Collected data entries

◇ ◇ ◇ ◇ ◇

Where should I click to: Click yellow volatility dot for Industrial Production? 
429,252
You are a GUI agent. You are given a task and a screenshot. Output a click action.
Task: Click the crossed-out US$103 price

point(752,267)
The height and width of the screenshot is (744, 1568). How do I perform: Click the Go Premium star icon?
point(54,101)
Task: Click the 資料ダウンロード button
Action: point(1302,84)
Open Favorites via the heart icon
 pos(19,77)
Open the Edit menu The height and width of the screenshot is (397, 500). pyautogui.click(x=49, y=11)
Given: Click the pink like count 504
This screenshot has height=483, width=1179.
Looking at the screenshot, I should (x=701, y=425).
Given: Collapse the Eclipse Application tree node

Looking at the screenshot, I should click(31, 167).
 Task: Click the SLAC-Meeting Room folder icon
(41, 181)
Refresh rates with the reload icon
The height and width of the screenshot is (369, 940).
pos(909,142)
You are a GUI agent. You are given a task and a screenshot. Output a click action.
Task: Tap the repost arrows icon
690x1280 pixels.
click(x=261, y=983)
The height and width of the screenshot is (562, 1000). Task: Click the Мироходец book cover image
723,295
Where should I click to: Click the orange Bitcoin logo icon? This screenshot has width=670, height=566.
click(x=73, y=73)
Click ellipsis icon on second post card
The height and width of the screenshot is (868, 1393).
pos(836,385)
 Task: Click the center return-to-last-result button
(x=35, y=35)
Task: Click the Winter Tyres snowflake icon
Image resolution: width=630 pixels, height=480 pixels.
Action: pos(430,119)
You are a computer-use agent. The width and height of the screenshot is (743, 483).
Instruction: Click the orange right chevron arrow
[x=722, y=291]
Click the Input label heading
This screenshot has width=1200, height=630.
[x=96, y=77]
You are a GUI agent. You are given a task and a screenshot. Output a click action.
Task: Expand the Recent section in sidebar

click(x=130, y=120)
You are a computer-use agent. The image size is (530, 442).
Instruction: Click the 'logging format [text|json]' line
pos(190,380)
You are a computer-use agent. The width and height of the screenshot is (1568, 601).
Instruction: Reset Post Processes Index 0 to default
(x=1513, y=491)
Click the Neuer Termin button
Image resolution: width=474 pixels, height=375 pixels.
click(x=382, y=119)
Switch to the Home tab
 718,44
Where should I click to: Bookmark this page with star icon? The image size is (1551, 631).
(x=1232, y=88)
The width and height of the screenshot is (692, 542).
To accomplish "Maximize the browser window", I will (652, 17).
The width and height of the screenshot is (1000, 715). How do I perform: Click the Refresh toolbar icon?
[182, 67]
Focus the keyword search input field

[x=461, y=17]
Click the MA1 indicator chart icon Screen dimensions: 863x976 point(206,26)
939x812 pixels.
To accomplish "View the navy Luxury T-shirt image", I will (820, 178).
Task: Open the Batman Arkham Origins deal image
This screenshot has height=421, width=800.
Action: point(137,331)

◇ ◇ ◇ ◇ ◇

About this exercise: Copy out, from the data above, each line where the string "computer" is present.

Answer box:
You are a computer-use agent. The width and height of the screenshot is (743, 483).
You are a computer-use agent. The image size is (530, 442).
You are a computer-use agent. The width and height of the screenshot is (1568, 601).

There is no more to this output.